INFORMATION SHOWN:

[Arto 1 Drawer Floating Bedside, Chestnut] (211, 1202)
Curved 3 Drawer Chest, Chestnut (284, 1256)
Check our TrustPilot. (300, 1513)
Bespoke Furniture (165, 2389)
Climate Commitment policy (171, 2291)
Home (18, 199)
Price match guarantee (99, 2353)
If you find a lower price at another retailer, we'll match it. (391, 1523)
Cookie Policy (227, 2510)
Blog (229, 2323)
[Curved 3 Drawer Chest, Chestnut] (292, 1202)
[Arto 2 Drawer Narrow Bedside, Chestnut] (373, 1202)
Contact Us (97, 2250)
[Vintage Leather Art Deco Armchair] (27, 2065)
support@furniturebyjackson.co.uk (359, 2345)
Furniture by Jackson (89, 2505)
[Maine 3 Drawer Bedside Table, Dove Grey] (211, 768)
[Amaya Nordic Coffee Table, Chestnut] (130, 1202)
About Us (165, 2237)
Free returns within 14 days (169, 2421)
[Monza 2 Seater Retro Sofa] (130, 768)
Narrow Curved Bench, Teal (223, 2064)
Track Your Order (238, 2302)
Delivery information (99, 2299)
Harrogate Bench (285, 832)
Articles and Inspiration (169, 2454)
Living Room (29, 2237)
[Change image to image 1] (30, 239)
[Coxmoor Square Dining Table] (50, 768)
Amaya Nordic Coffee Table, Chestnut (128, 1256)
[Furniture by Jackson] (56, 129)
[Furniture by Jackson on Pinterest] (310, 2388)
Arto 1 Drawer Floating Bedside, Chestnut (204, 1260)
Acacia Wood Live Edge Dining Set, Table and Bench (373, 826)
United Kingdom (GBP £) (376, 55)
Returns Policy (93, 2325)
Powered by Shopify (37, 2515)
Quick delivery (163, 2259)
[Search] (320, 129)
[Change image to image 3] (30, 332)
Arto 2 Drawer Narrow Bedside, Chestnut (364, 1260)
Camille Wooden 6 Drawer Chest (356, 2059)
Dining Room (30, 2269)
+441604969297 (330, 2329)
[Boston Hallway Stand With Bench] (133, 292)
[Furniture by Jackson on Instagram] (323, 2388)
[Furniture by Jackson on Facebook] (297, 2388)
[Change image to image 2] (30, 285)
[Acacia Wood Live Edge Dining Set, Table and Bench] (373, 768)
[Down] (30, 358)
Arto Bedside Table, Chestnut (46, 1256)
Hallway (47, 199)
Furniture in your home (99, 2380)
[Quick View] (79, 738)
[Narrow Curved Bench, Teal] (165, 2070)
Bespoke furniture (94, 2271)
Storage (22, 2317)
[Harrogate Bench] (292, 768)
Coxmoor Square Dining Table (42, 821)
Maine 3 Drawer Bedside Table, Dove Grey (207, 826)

ASSIGNMENT: Look in the material above for the line with "If you find" and the line with "Amaya Nordic Coffee Table, Chestnut (128, 1256)", and transcribe exactly those lines and all lines between them, nothing more.

OUTPUT BELOW:
If you find a lower price at another retailer, we'll match it. (391, 1523)
Cookie Policy (227, 2510)
Blog (229, 2323)
[Curved 3 Drawer Chest, Chestnut] (292, 1202)
[Arto 2 Drawer Narrow Bedside, Chestnut] (373, 1202)
Contact Us (97, 2250)
[Vintage Leather Art Deco Armchair] (27, 2065)
support@furniturebyjackson.co.uk (359, 2345)
Furniture by Jackson (89, 2505)
[Maine 3 Drawer Bedside Table, Dove Grey] (211, 768)
[Amaya Nordic Coffee Table, Chestnut] (130, 1202)
About Us (165, 2237)
Free returns within 14 days (169, 2421)
[Monza 2 Seater Retro Sofa] (130, 768)
Narrow Curved Bench, Teal (223, 2064)
Track Your Order (238, 2302)
Delivery information (99, 2299)
Harrogate Bench (285, 832)
Articles and Inspiration (169, 2454)
Living Room (29, 2237)
[Change image to image 1] (30, 239)
[Coxmoor Square Dining Table] (50, 768)
Amaya Nordic Coffee Table, Chestnut (128, 1256)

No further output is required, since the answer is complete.